Stated task a. Render the rows of the pointing data below as a numbered list, running from the beginning of the rows through the line holding "Inicio (26, 120)", inclusive. Omit blank lines and leave the pictures out of the answer.

Selected text.

^^^^^^^^^^^^^^^^

One small fragment is rather unusual and points to George Green's passion in life: mathematics. Upon it, in Green's own hand, is some arithmetic - perhaps calculating quantities of grain or sums of money. On the reverse is a quotation in Latin from Pliny. Since his childhood Green had shown an outstanding natural talent for mathematics. Despite having very little formal schooling he was far in advance of his contemporaries in applying mathematics to investigations into natural phenomena such as electricity and magnetism.

In 1828 at the age of thirty five he published his first - and greatest - scientific work entitled An Essay on the Application of Mathematical Analysis to the Theories of Electricity and Magnetism. His ambition was to become a student at a university and to that end he had to study Latin and Greek. Perhaps in this fragment of a mill account book we see that Green had, as he later wrote, 'devoted almost exclusively to books the few leisure hours I have been able to snatch from the tedious and uninstructive details of common business'. Alas, the Essay failed to establish George's name in the scientific world. Few people could have understood its significance and it was, after all, published privately in a small provincial town.

However, one visitor to the mill that year who had some understanding of science was Sir Richard Phillips, a somewhat eccentric publisher, traveller and former mathematics teacher. He met Green and although he totally failed to understand his mathematical achievements he did give us the only description of his mill from that time.

^^^^^^^^^^^^^^^^

Pointing data for screenshots
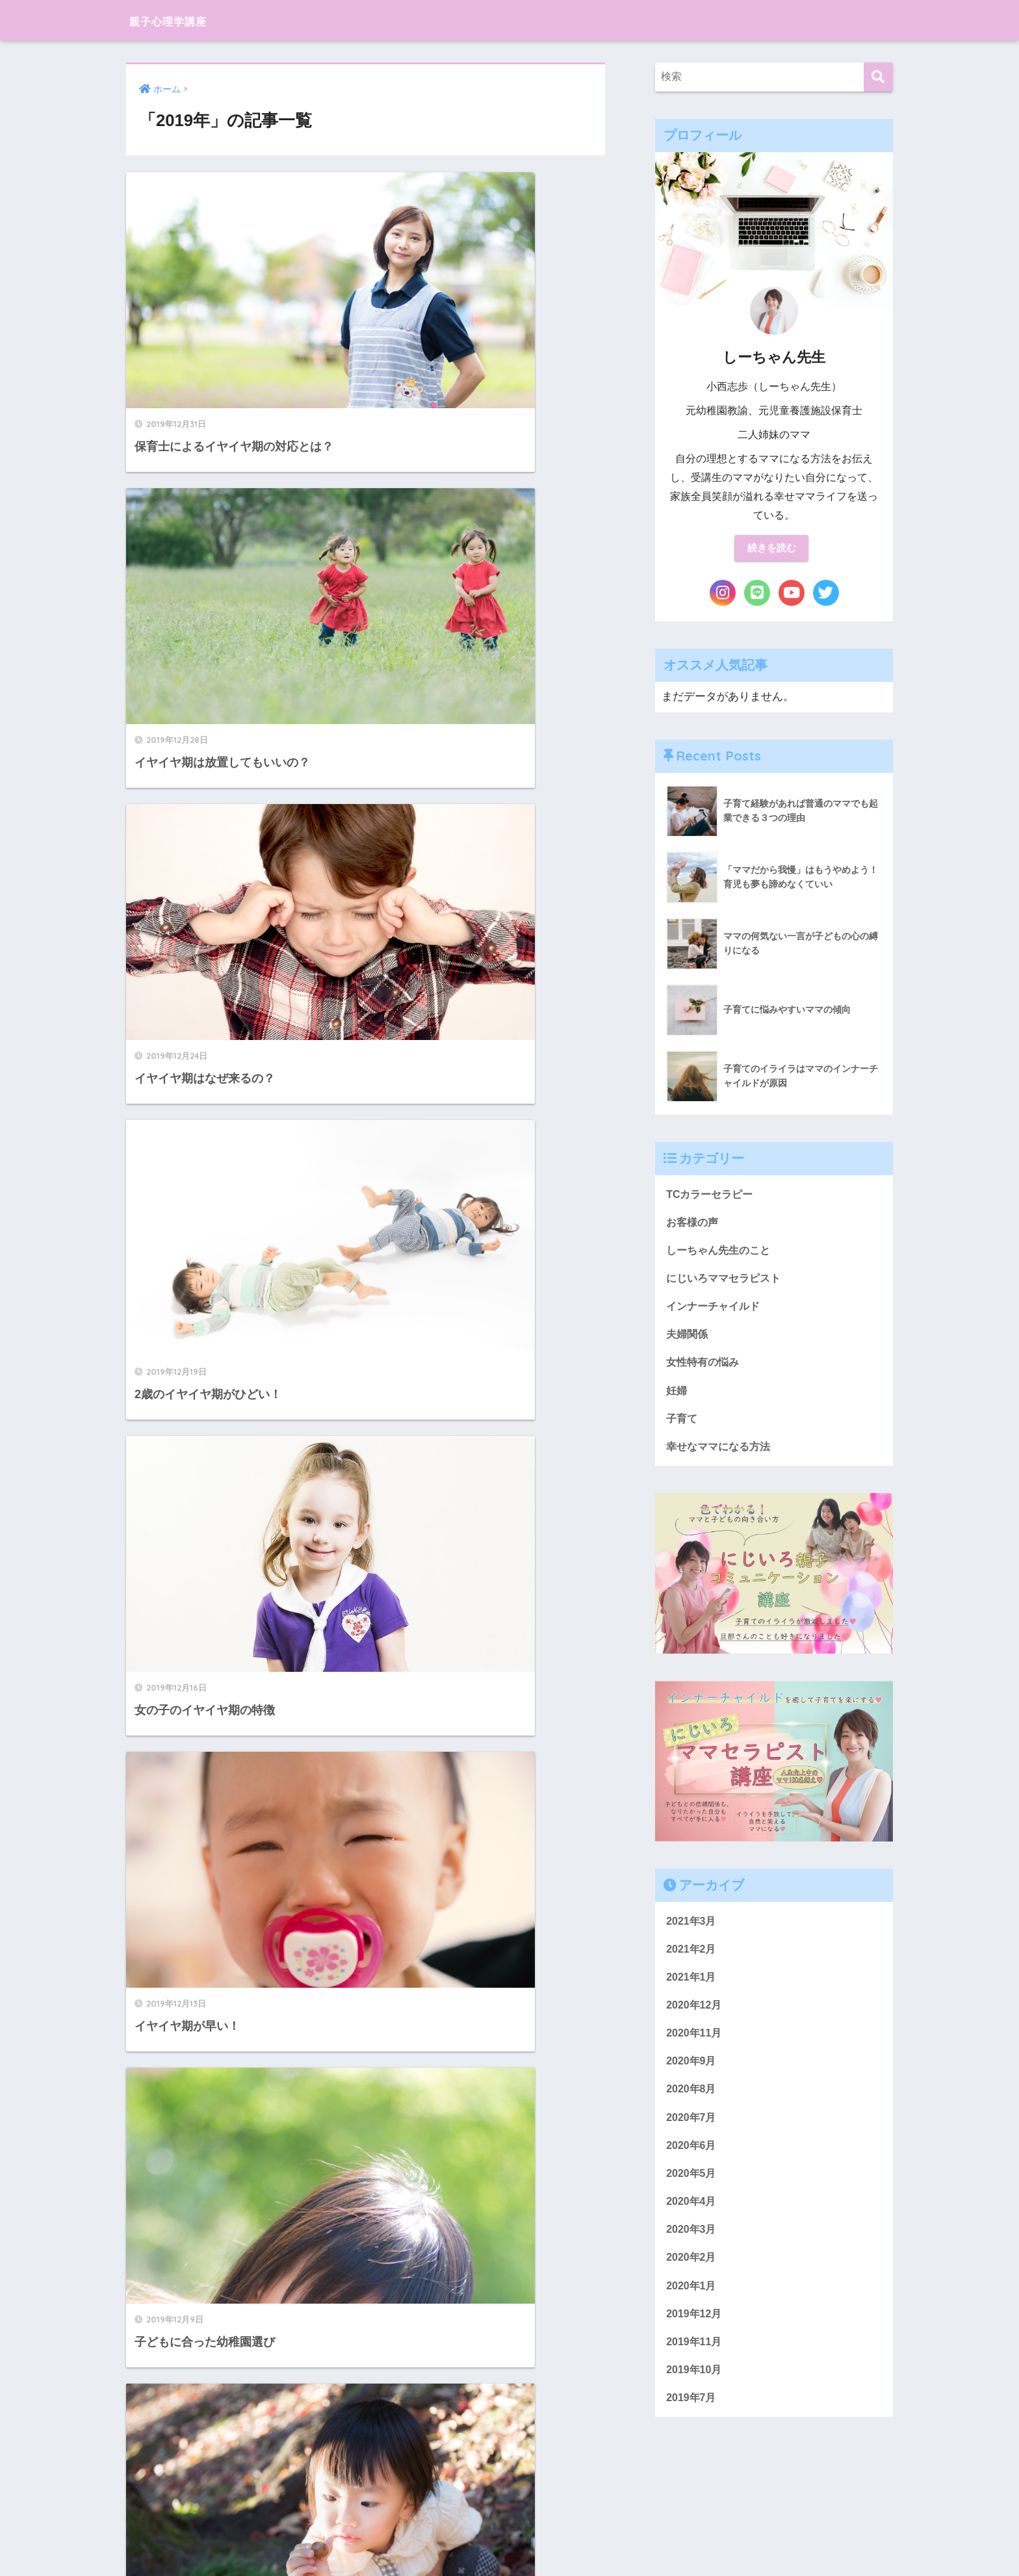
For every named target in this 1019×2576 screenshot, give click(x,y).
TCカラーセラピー (712, 1196)
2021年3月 (692, 1933)
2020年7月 (692, 2136)
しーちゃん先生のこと (721, 1254)
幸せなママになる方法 (721, 1457)
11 (406, 1284)
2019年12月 (695, 2340)
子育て (682, 1428)
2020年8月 (692, 2107)
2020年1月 (692, 2310)
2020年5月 (692, 2194)
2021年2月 (692, 1962)
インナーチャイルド (716, 1312)
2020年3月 (692, 2252)
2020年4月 (692, 2223)
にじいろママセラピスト (727, 1283)
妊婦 (677, 1399)
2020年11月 (695, 2049)
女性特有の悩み (704, 1370)
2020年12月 (695, 2020)
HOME (510, 2521)
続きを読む (771, 548)
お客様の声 (693, 1225)
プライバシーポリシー (507, 2543)
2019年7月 (692, 2427)
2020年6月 (692, 2165)
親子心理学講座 (184, 19)
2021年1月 (692, 1990)
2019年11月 (695, 2368)
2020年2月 (692, 2281)
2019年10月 (695, 2397)
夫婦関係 (688, 1341)
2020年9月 (692, 2078)
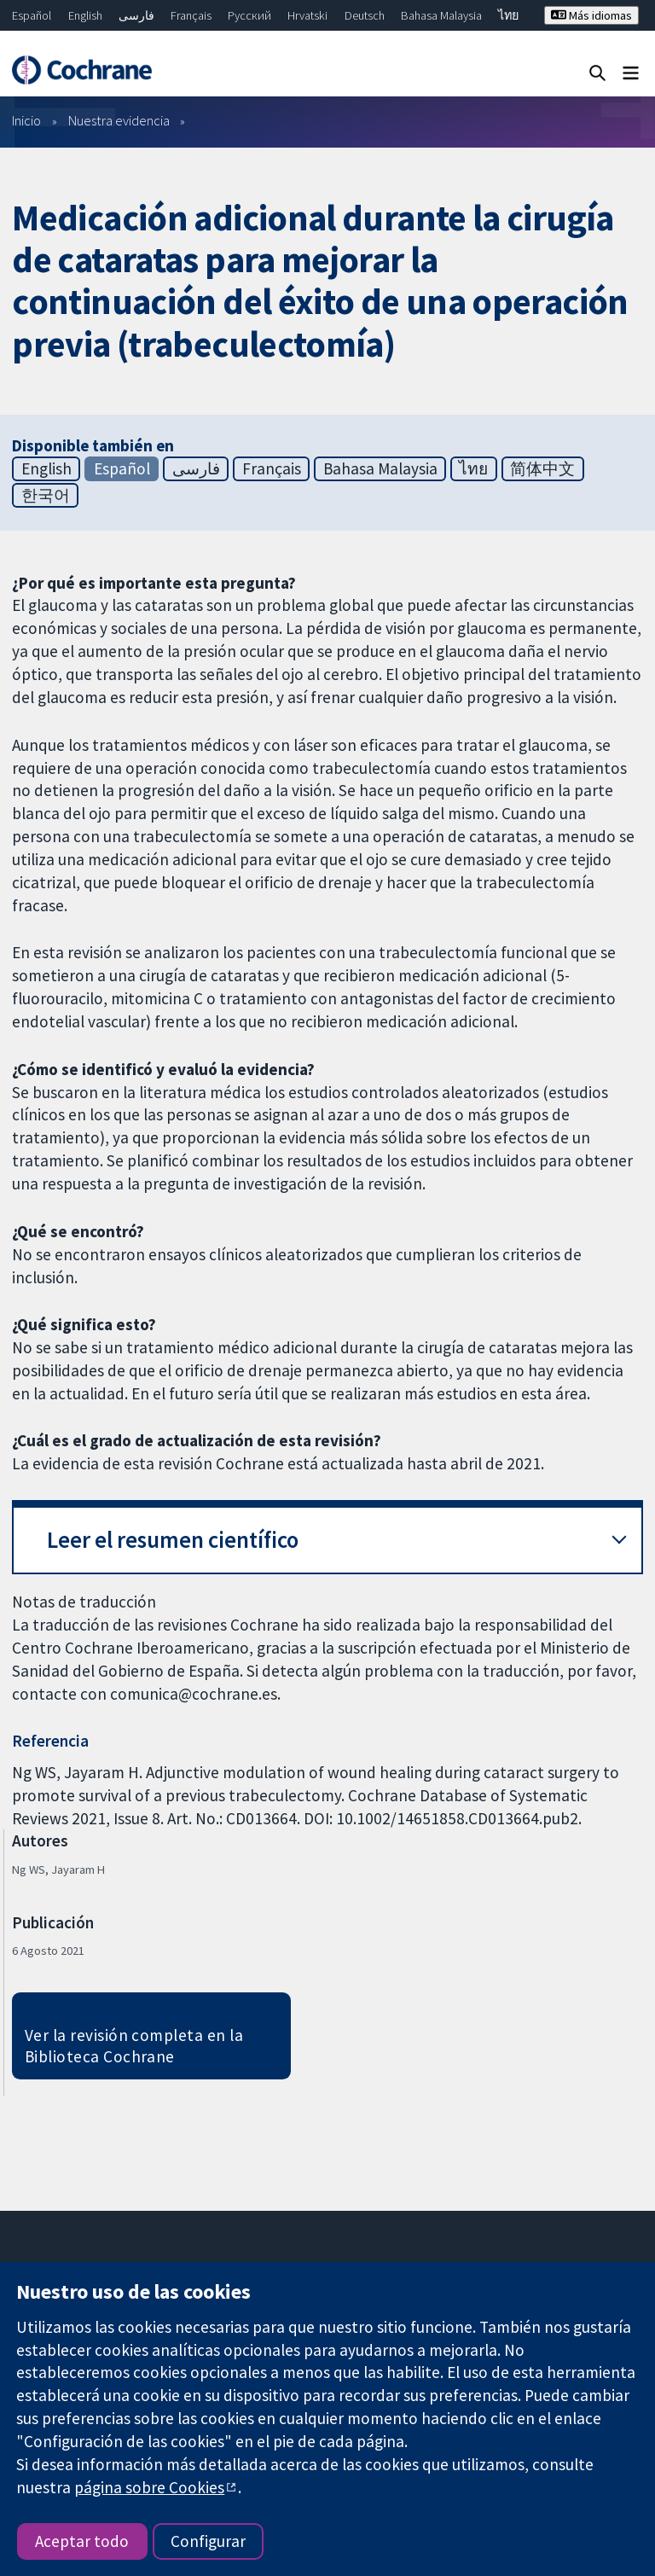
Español (31, 15)
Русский (249, 15)
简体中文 (542, 468)
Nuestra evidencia (119, 120)
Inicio (26, 120)
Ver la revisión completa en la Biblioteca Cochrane (134, 2046)
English (85, 15)
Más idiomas (591, 15)
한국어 (45, 495)
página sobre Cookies (149, 2487)
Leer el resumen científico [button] (173, 1540)
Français (191, 15)
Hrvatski (307, 15)
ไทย (508, 15)
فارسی (136, 15)
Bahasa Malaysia (441, 15)
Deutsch (365, 15)
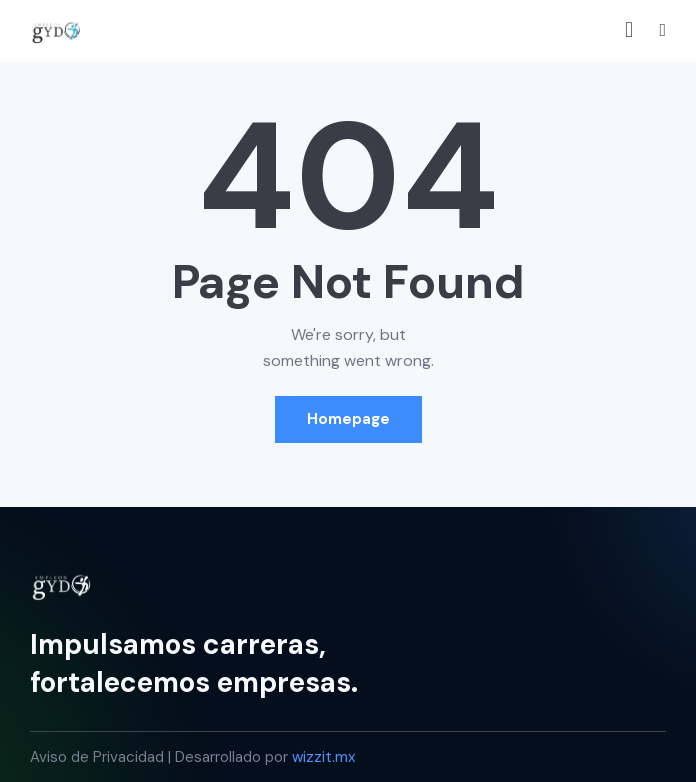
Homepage (348, 419)
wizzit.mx (323, 757)
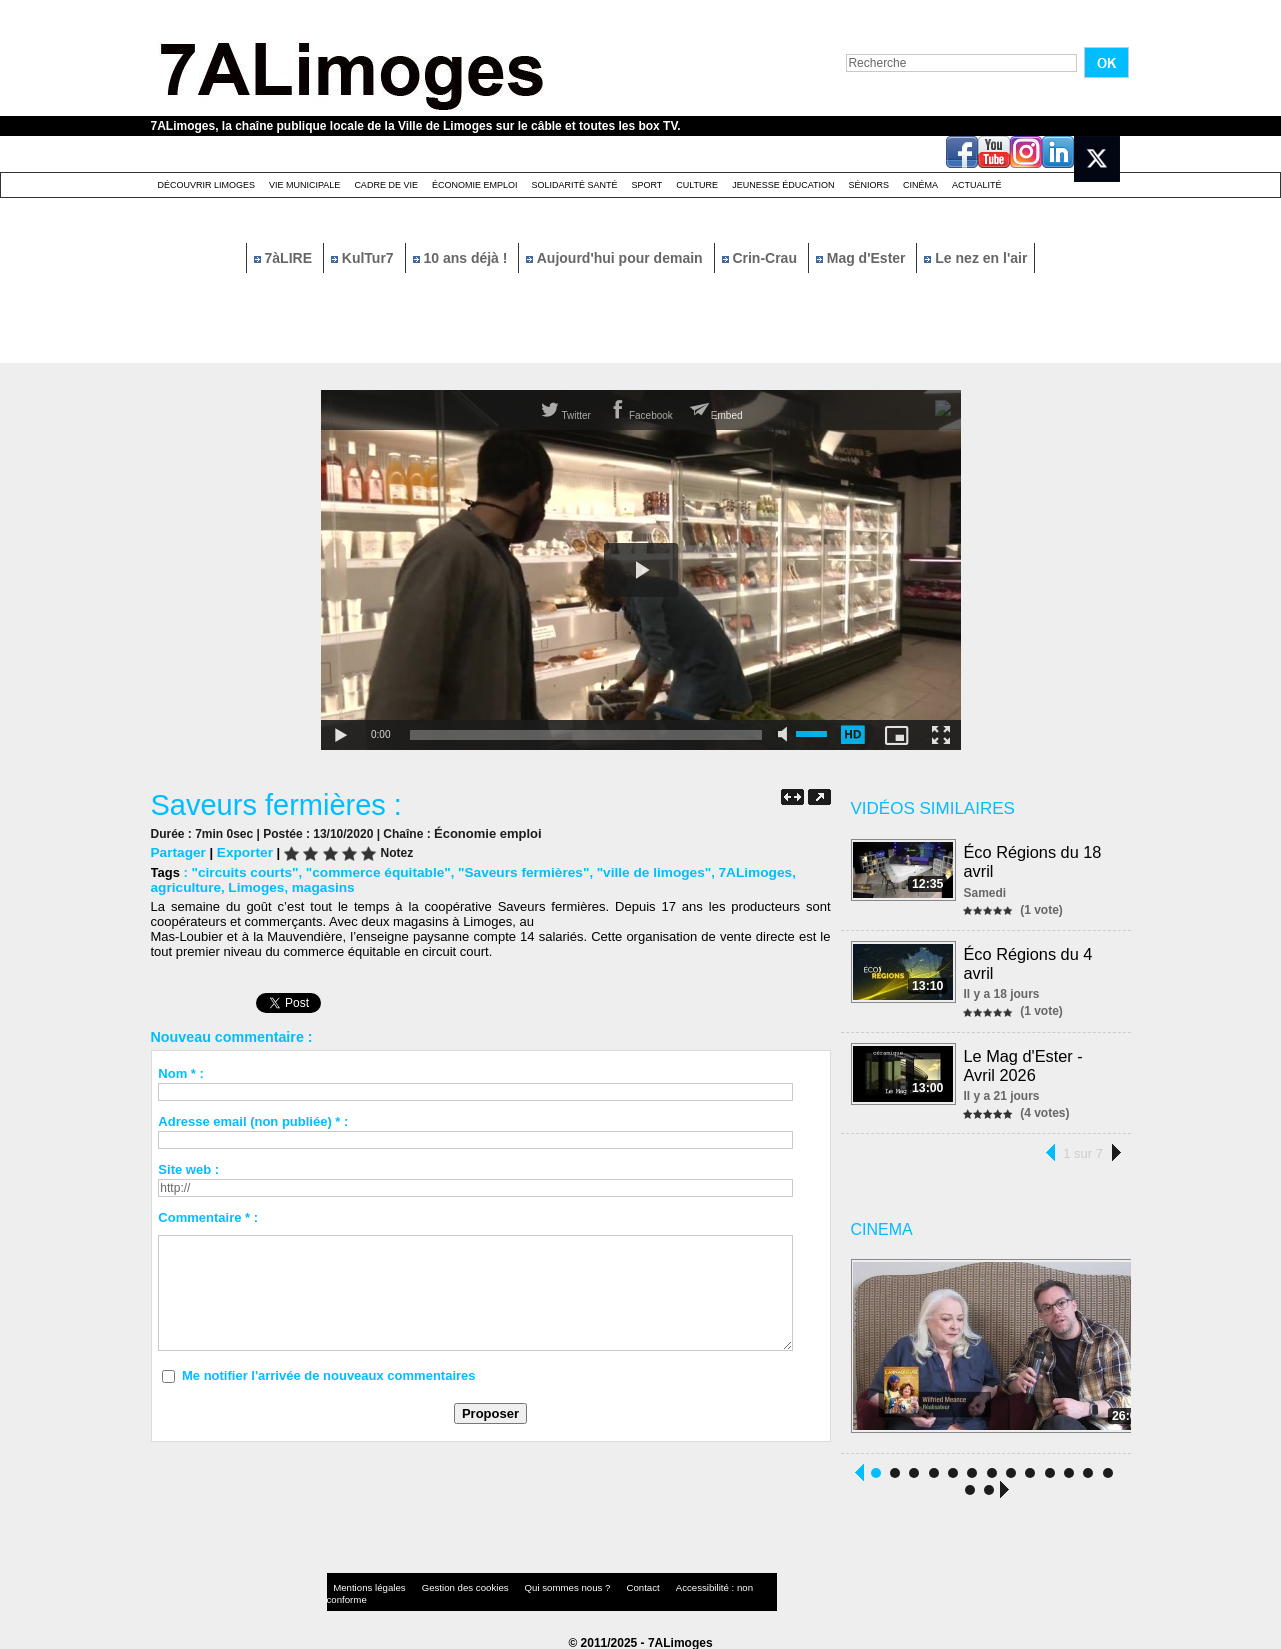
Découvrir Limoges (207, 185)
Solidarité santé (574, 185)
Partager (177, 851)
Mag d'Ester (863, 258)
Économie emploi (475, 185)
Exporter (240, 851)
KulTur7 (364, 258)
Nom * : (181, 1072)
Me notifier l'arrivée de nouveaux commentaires (329, 1374)
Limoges (251, 886)
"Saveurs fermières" (508, 871)
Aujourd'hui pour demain (616, 258)
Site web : (188, 1168)
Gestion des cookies (447, 1583)
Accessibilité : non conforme (679, 1583)
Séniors (868, 185)
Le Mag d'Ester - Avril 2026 (1024, 1060)
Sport (646, 185)
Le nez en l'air (975, 258)
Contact (600, 1583)
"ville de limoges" (632, 871)
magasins (316, 886)
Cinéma (920, 185)
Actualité (977, 185)
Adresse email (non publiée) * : (253, 1120)
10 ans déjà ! (462, 258)
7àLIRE (285, 258)
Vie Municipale (304, 185)
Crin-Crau (761, 258)
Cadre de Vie (386, 185)
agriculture (184, 886)
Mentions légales (365, 1583)
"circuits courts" (242, 871)
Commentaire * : (208, 1216)
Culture (697, 185)
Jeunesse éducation (783, 185)
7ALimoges (730, 871)
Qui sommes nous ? (534, 1583)
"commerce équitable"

^^^^^^^^^^^^^^^^

Stated task b. Name every role that the passage on George Green gives to Sir Richard Phillips.

Full output a.
1. For every named target in this 1019×2576 screenshot, give click(x,y).
2. TCカラーセラピー (712, 1196)
3. 2021年3月 (692, 1933)
4. 2020年7月 (692, 2136)
5. しーちゃん先生のこと (721, 1254)
6. 幸せなママになる方法 (721, 1457)
7. 11 (406, 1284)
8. 2019年12月 (695, 2340)
9. 子育て (682, 1428)
10. 2020年8月 (692, 2107)
11. 2020年1月 (692, 2310)
12. 2020年5月 (692, 2194)
13. 2021年2月 (692, 1962)
14. インナーチャイルド (716, 1312)
15. 2020年3月 (692, 2252)
16. 2020年4月 (692, 2223)
17. にじいろママセラピスト (727, 1283)
18. 妊婦 (677, 1399)
19. 2020年11月 (695, 2049)
20. 女性特有の悩み (704, 1370)
21. 2020年12月 (695, 2020)
22. HOME (510, 2521)
23. 続きを読む (771, 548)
24. お客様の声 (693, 1225)
25. プライバシーポリシー (507, 2543)
26. 2019年7月 (692, 2427)
27. 2020年6月 (692, 2165)
28. 親子心理学講座 (184, 19)
29. 2021年1月 (692, 1990)
30. 2019年11月 (695, 2368)
31. 2020年2月 (692, 2281)
32. 2019年10月 (695, 2397)
33. 夫婦関係 (688, 1341)
34. 2020年9月 (692, 2078)
35. Español (31, 15)
36. Русский (249, 15)
37. 简体中文 (542, 468)
38. Nuestra evidencia (119, 120)
39. Inicio (26, 120)

Full output b. Publisher, traveler, and former mathematics teacher.